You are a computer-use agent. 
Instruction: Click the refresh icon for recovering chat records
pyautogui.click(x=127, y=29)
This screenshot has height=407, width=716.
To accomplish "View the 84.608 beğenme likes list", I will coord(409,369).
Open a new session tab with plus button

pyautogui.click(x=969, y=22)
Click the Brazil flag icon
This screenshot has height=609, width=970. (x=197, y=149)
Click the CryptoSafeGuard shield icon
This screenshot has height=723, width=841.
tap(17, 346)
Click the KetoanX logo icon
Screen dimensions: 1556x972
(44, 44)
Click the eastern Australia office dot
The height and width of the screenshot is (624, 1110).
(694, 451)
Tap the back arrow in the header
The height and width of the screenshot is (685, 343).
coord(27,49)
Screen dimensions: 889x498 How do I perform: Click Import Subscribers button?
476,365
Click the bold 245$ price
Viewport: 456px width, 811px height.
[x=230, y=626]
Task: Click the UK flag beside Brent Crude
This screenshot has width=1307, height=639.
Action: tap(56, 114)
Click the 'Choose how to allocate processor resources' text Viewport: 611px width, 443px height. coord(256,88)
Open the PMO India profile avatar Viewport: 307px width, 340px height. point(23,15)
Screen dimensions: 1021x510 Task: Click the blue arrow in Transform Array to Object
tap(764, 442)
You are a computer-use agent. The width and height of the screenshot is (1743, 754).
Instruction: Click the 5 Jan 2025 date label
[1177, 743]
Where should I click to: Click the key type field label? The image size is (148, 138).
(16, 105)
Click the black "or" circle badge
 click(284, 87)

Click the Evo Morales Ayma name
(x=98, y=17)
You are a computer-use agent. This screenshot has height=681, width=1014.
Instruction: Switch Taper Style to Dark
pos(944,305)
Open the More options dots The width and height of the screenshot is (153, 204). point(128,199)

▸ **Assigned task**: Repeat the whole listing above exactly.

▸ **Output**:
You are a computer-use agent. 
Instruction: Click the refresh icon for recovering chat records
pyautogui.click(x=127, y=29)
This screenshot has height=407, width=716.
To accomplish "View the 84.608 beğenme likes list", I will coord(409,369).
Open a new session tab with plus button

pyautogui.click(x=969, y=22)
Click the Brazil flag icon
This screenshot has height=609, width=970. (x=197, y=149)
Click the CryptoSafeGuard shield icon
This screenshot has height=723, width=841.
tap(17, 346)
Click the KetoanX logo icon
Screen dimensions: 1556x972
(44, 44)
Click the eastern Australia office dot
The height and width of the screenshot is (624, 1110).
(694, 451)
Tap the back arrow in the header
The height and width of the screenshot is (685, 343).
coord(27,49)
Screen dimensions: 889x498 How do I perform: Click Import Subscribers button?
476,365
Click the bold 245$ price
Viewport: 456px width, 811px height.
[x=230, y=626]
Task: Click the UK flag beside Brent Crude
This screenshot has width=1307, height=639.
Action: tap(56, 114)
Click the 'Choose how to allocate processor resources' text Viewport: 611px width, 443px height. coord(256,88)
Open the PMO India profile avatar Viewport: 307px width, 340px height. point(23,15)
Screen dimensions: 1021x510 Task: Click the blue arrow in Transform Array to Object
tap(764, 442)
You are a computer-use agent. The width and height of the screenshot is (1743, 754).
Instruction: Click the 5 Jan 2025 date label
[1177, 743]
Where should I click to: Click the key type field label? The image size is (148, 138).
(16, 105)
Click the black "or" circle badge
 click(284, 87)

Click the Evo Morales Ayma name
(x=98, y=17)
You are a computer-use agent. This screenshot has height=681, width=1014.
Instruction: Switch Taper Style to Dark
pos(944,305)
Open the More options dots The width and height of the screenshot is (153, 204). point(128,199)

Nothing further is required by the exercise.